== Directions for this task ==
Transcribe the complete listing exactly.
....
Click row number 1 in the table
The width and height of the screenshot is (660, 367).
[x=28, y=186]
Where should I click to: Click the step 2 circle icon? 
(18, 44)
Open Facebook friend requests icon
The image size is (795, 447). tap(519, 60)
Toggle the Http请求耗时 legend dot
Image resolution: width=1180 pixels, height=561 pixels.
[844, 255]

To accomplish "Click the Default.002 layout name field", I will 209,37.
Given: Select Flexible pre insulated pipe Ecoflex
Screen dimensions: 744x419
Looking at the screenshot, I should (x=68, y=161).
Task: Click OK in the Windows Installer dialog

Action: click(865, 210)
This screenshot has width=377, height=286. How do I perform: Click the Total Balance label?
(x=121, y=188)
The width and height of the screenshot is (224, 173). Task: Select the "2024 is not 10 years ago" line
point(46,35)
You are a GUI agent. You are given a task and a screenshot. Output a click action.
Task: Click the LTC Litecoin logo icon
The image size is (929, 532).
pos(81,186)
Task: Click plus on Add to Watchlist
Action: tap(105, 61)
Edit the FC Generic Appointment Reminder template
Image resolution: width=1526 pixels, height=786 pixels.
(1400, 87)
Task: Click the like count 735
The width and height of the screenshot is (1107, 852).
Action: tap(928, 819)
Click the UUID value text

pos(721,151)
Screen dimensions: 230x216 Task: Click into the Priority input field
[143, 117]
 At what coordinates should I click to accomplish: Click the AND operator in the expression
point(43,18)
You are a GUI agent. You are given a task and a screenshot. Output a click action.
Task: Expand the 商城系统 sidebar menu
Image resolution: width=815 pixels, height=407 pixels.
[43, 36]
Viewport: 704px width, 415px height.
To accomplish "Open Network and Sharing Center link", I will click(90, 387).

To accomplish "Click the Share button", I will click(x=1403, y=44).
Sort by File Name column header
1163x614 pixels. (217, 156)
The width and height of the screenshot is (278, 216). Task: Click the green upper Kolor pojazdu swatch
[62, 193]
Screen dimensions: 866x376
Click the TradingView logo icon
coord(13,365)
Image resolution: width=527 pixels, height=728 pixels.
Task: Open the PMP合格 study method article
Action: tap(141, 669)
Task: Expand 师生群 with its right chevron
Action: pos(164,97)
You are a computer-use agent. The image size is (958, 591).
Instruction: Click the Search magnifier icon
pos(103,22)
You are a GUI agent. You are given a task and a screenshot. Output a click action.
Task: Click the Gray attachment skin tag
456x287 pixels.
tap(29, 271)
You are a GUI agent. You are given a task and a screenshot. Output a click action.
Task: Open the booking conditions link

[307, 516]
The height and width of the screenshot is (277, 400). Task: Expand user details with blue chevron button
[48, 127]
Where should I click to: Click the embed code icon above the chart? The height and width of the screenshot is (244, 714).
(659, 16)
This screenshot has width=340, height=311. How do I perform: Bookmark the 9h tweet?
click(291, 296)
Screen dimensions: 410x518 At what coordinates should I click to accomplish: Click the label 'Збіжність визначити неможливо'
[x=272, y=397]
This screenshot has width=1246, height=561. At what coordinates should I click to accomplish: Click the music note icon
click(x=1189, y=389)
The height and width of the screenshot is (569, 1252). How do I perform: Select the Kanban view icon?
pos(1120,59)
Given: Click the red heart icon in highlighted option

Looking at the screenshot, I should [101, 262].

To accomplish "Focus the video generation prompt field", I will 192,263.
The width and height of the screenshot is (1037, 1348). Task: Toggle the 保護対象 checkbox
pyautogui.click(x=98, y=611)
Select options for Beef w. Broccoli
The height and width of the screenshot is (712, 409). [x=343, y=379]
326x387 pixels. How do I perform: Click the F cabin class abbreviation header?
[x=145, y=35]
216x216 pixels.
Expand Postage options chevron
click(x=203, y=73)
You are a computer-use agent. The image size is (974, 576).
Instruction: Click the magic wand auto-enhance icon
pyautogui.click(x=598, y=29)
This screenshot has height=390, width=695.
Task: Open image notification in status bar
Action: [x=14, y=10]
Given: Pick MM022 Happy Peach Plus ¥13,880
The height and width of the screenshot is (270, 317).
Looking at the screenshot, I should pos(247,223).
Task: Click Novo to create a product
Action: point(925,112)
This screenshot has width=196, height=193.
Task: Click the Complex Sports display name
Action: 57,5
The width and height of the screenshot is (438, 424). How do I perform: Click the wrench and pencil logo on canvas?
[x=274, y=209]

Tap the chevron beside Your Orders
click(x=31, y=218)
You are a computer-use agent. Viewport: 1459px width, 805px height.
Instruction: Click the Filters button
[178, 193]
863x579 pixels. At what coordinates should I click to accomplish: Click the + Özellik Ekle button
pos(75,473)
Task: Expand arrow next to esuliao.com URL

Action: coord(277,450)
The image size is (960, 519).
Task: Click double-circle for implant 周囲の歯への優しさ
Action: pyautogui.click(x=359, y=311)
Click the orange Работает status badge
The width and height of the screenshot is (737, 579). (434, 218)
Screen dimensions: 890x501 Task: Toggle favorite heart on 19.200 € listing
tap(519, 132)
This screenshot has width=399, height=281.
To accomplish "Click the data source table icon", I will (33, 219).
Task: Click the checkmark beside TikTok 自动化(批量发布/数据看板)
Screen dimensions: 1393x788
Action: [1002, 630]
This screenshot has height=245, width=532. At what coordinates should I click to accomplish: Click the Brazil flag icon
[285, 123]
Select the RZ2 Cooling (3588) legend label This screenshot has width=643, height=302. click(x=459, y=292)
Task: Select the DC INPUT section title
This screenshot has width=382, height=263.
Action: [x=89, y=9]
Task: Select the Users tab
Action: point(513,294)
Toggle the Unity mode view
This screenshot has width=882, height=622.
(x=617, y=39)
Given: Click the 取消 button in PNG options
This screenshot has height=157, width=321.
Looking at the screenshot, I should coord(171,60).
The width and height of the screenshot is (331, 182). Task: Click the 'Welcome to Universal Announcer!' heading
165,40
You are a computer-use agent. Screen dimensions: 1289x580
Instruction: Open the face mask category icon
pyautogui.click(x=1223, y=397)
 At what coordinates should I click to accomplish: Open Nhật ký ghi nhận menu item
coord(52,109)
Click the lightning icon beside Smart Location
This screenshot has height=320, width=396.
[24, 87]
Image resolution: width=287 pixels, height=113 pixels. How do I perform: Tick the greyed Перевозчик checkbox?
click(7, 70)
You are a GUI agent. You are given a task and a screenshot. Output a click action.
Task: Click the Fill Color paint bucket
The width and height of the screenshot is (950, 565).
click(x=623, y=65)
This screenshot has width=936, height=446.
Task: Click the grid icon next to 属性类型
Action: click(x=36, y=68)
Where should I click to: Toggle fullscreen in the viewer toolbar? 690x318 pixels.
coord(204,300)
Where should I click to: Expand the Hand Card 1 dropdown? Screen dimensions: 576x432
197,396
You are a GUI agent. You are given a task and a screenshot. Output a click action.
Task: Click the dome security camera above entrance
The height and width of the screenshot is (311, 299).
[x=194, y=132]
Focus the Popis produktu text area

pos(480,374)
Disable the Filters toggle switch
....
== Problem solution ==
Click row number 1 in the table
The width and height of the screenshot is (660, 367).
[x=28, y=186]
Where should I click to: Click the step 2 circle icon? 
(18, 44)
Open Facebook friend requests icon
The image size is (795, 447). tap(519, 60)
Toggle the Http请求耗时 legend dot
Image resolution: width=1180 pixels, height=561 pixels.
[844, 255]

To accomplish "Click the Default.002 layout name field", I will 209,37.
Given: Select Flexible pre insulated pipe Ecoflex
Screen dimensions: 744x419
Looking at the screenshot, I should (x=68, y=161).
Task: Click OK in the Windows Installer dialog

Action: click(865, 210)
This screenshot has width=377, height=286. How do I perform: Click the Total Balance label?
(x=121, y=188)
The width and height of the screenshot is (224, 173). Task: Select the "2024 is not 10 years ago" line
point(46,35)
You are a GUI agent. You are given a task and a screenshot. Output a click action.
Task: Click the LTC Litecoin logo icon
The image size is (929, 532).
pos(81,186)
Task: Click plus on Add to Watchlist
Action: tap(105, 61)
Edit the FC Generic Appointment Reminder template
Image resolution: width=1526 pixels, height=786 pixels.
(1400, 87)
Task: Click the like count 735
The width and height of the screenshot is (1107, 852).
Action: tap(928, 819)
Click the UUID value text

pos(721,151)
Screen dimensions: 230x216 Task: Click into the Priority input field
[143, 117]
 At what coordinates should I click to accomplish: Click the AND operator in the expression
point(43,18)
You are a GUI agent. You are given a task and a screenshot. Output a click action.
Task: Expand the 商城系统 sidebar menu
Image resolution: width=815 pixels, height=407 pixels.
[43, 36]
Viewport: 704px width, 415px height.
To accomplish "Open Network and Sharing Center link", I will click(90, 387).

To accomplish "Click the Share button", I will click(x=1403, y=44).
Sort by File Name column header
1163x614 pixels. (217, 156)
The width and height of the screenshot is (278, 216). Task: Click the green upper Kolor pojazdu swatch
[62, 193]
Screen dimensions: 866x376
Click the TradingView logo icon
coord(13,365)
Image resolution: width=527 pixels, height=728 pixels.
Task: Open the PMP合格 study method article
Action: tap(141, 669)
Task: Expand 师生群 with its right chevron
Action: pos(164,97)
You are a computer-use agent. The image size is (958, 591).
Instruction: Click the Search magnifier icon
pos(103,22)
You are a GUI agent. You are given a task and a screenshot. Output a click action.
Task: Click the Gray attachment skin tag
456x287 pixels.
tap(29, 271)
You are a GUI agent. You are given a task and a screenshot. Output a click action.
Task: Open the booking conditions link

[307, 516]
The height and width of the screenshot is (277, 400). Task: Expand user details with blue chevron button
[48, 127]
Where should I click to: Click the embed code icon above the chart? The height and width of the screenshot is (244, 714).
(659, 16)
This screenshot has width=340, height=311. How do I perform: Bookmark the 9h tweet?
click(291, 296)
Screen dimensions: 410x518 At what coordinates should I click to accomplish: Click the label 'Збіжність визначити неможливо'
[x=272, y=397]
This screenshot has width=1246, height=561. At what coordinates should I click to accomplish: Click the music note icon
click(x=1189, y=389)
The height and width of the screenshot is (569, 1252). How do I perform: Select the Kanban view icon?
pos(1120,59)
Given: Click the red heart icon in highlighted option

Looking at the screenshot, I should [101, 262].

To accomplish "Focus the video generation prompt field", I will 192,263.
The width and height of the screenshot is (1037, 1348). Task: Toggle the 保護対象 checkbox
pyautogui.click(x=98, y=611)
Select options for Beef w. Broccoli
The height and width of the screenshot is (712, 409). [x=343, y=379]
326x387 pixels. How do I perform: Click the F cabin class abbreviation header?
[x=145, y=35]
216x216 pixels.
Expand Postage options chevron
click(x=203, y=73)
You are a computer-use agent. The image size is (974, 576).
Instruction: Click the magic wand auto-enhance icon
pyautogui.click(x=598, y=29)
This screenshot has height=390, width=695.
Task: Open image notification in status bar
Action: [x=14, y=10]
Given: Pick MM022 Happy Peach Plus ¥13,880
The height and width of the screenshot is (270, 317).
Looking at the screenshot, I should pos(247,223).
Task: Click Novo to create a product
Action: point(925,112)
This screenshot has width=196, height=193.
Task: Click the Complex Sports display name
Action: 57,5
The width and height of the screenshot is (438, 424). How do I perform: Click the wrench and pencil logo on canvas?
[x=274, y=209]

Tap the chevron beside Your Orders
click(x=31, y=218)
You are a computer-use agent. Viewport: 1459px width, 805px height.
Instruction: Click the Filters button
[178, 193]
863x579 pixels. At what coordinates should I click to accomplish: Click the + Özellik Ekle button
pos(75,473)
Task: Expand arrow next to esuliao.com URL

Action: coord(277,450)
The image size is (960, 519).
Task: Click double-circle for implant 周囲の歯への優しさ
Action: pyautogui.click(x=359, y=311)
Click the orange Работает status badge
The width and height of the screenshot is (737, 579). (434, 218)
Screen dimensions: 890x501 Task: Toggle favorite heart on 19.200 € listing
tap(519, 132)
This screenshot has width=399, height=281.
To accomplish "Click the data source table icon", I will (33, 219).
Task: Click the checkmark beside TikTok 自动化(批量发布/数据看板)
Screen dimensions: 1393x788
Action: [1002, 630]
This screenshot has height=245, width=532. At what coordinates should I click to accomplish: Click the Brazil flag icon
[285, 123]
Select the RZ2 Cooling (3588) legend label This screenshot has width=643, height=302. click(x=459, y=292)
Task: Select the DC INPUT section title
This screenshot has width=382, height=263.
Action: [x=89, y=9]
Task: Select the Users tab
Action: point(513,294)
Toggle the Unity mode view
This screenshot has width=882, height=622.
(x=617, y=39)
Given: Click the 取消 button in PNG options
This screenshot has height=157, width=321.
Looking at the screenshot, I should coord(171,60).
The width and height of the screenshot is (331, 182). Task: Click the 'Welcome to Universal Announcer!' heading
165,40
You are a computer-use agent. Screen dimensions: 1289x580
Instruction: Open the face mask category icon
pyautogui.click(x=1223, y=397)
 At what coordinates should I click to accomplish: Open Nhật ký ghi nhận menu item
coord(52,109)
Click the lightning icon beside Smart Location
This screenshot has height=320, width=396.
[24, 87]
Image resolution: width=287 pixels, height=113 pixels. How do I perform: Tick the greyed Перевозчик checkbox?
click(7, 70)
You are a GUI agent. You are given a task and a screenshot. Output a click action.
Task: Click the Fill Color paint bucket
The width and height of the screenshot is (950, 565).
click(x=623, y=65)
This screenshot has width=936, height=446.
Task: Click the grid icon next to 属性类型
Action: click(x=36, y=68)
Where should I click to: Toggle fullscreen in the viewer toolbar? 690x318 pixels.
coord(204,300)
Where should I click to: Expand the Hand Card 1 dropdown? Screen dimensions: 576x432
197,396
You are a GUI agent. You are given a task and a screenshot. Output a click action.
Task: Click the dome security camera above entrance
The height and width of the screenshot is (311, 299).
[x=194, y=132]
Focus the Popis produktu text area

pos(480,374)
Disable the Filters toggle switch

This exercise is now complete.